I grew up at the beach. My parents house is still 2 blocks from the Atlantic Ocean. And whenever things got tough or I needed to clear my head and get some perspective, I went to the beach.
It calmed me and renewed me. It reassured me that the winter wouldn’t last and that problems that loomed large were smaller than I thought.
I would stare at the ocean and suddenly all was right in the world.
I sat Jack down on the sand. Other than a grandmother and her grandson we had the beach to ourselves.
Jack picked up some rocks and ran his fingers through the sand. He was quiet for the first time all day. No fussing, no whining, just the sound of the ocean.
I helped him to his feet and watched as he took a few tentative steps across the sand. There were smiles and there were giggles.
Lizbeth says
OMG, he's adorable. And that right there is why we go to Sanibel. There is something about the beach. I'm glad you both found your happy place.
Julia Hunter says
I've heard wonderful things about Sanibel. Thank you!
marie says
4 blocks?!!! What a dream to live so close, and I think the sound of the waves would make any cranky baby happy. That and getting all dirty in the sand and water.
I always make my kids wear bathing suits year round because it could be freezing, but no matter what, they're getting wet.
Julia Hunter says
It's a little further away than it sounds and it's a smallish beach on the bay but it's still wonderful.
Maureen | Tatter Scoops says
Beautiful pictures! Oh and yeah I envy you for living so close to the beach 🙂
Julia Hunter says
Thank you! I think sometimes I forget that not everyone is so used to being close to the beach. By local standards I'm far from the beach.
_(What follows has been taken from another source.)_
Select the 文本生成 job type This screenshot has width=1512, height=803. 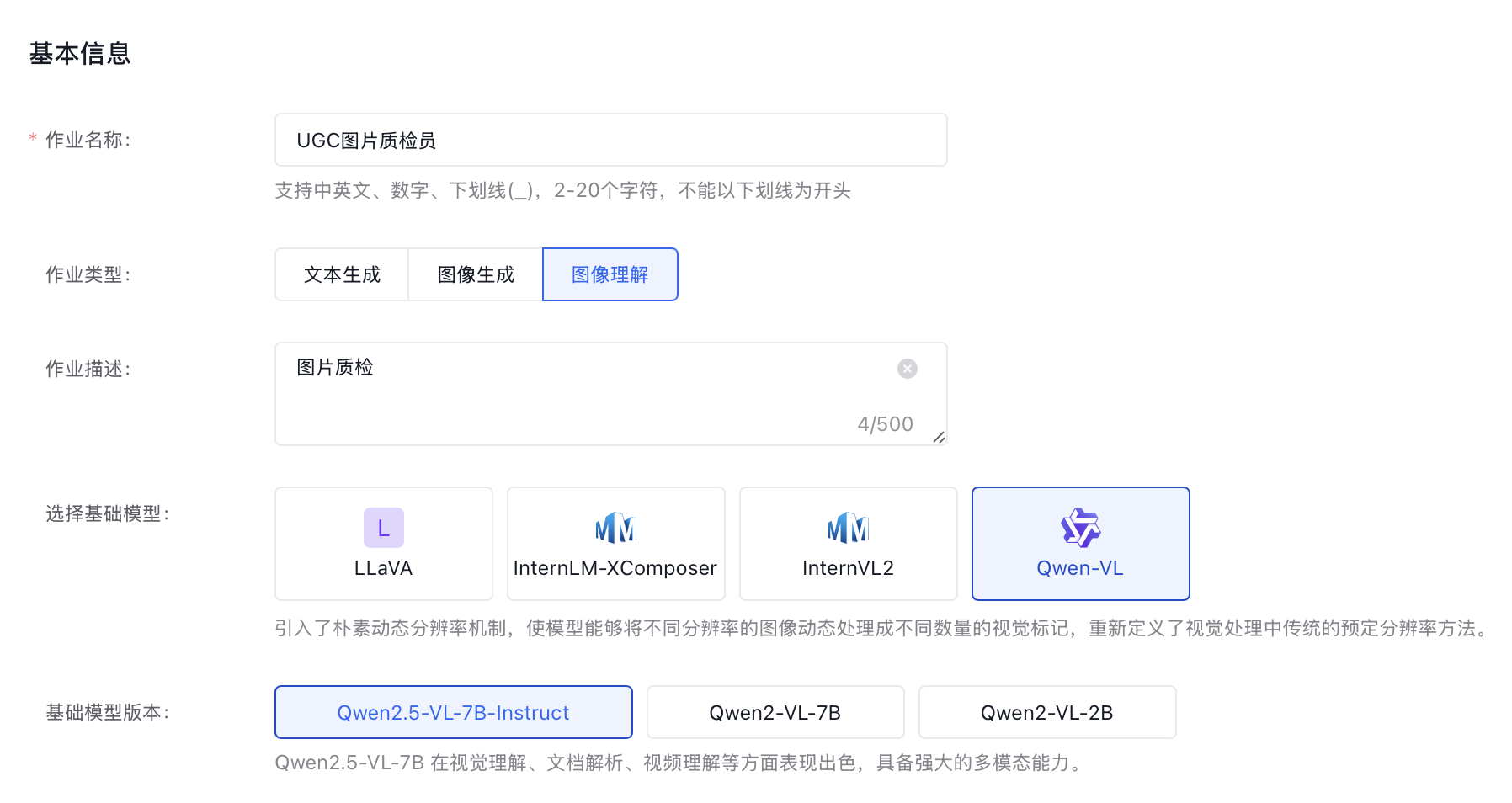click(x=342, y=274)
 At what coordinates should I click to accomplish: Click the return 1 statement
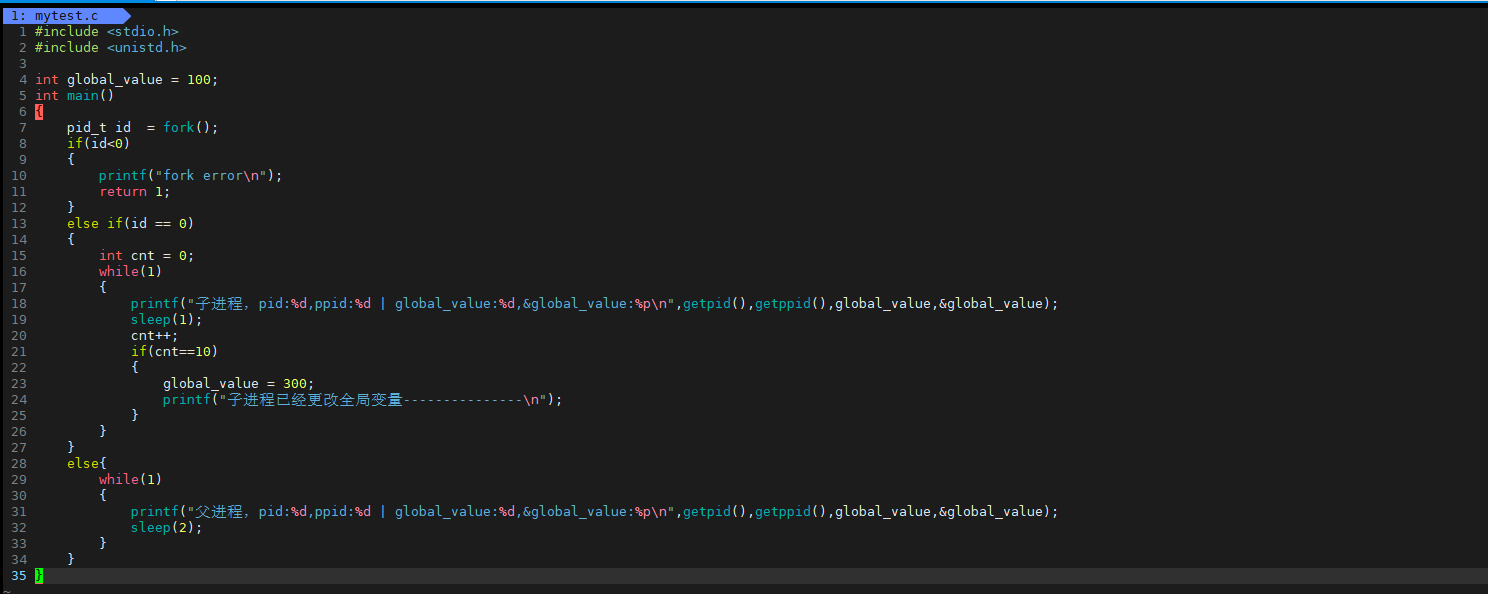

Amy - Counting My Kisses says
Love this post!! Ohhh I'm so jealous that you are within a few blocks from the ocean. I think that would make ALL the difference on those trying days. We're going through the same walking/nap transition with Baby H, it's definitely a struggle some days to say the least. 🙂
Julia Hunter says
I feel your pain. It always seems like I adjust to one new thing and then everything changes. Good luck!
Katie says
I miss the ocean so much. We live in Chicago now, on the lake, but I grew up minutes from the ocean. Its similar, but its not the same, sometimes, you just need to see it.
Julia Hunter says
Isn't it weird how just seeing it makes it better?
Di says
I take my son to the beach whenever I go to my parents too. It is his favorite thing in the world. Just chasing the birds and having a blast!
Julia Hunter says
So fun! Jack just started chasing the birds and it's just the cutest.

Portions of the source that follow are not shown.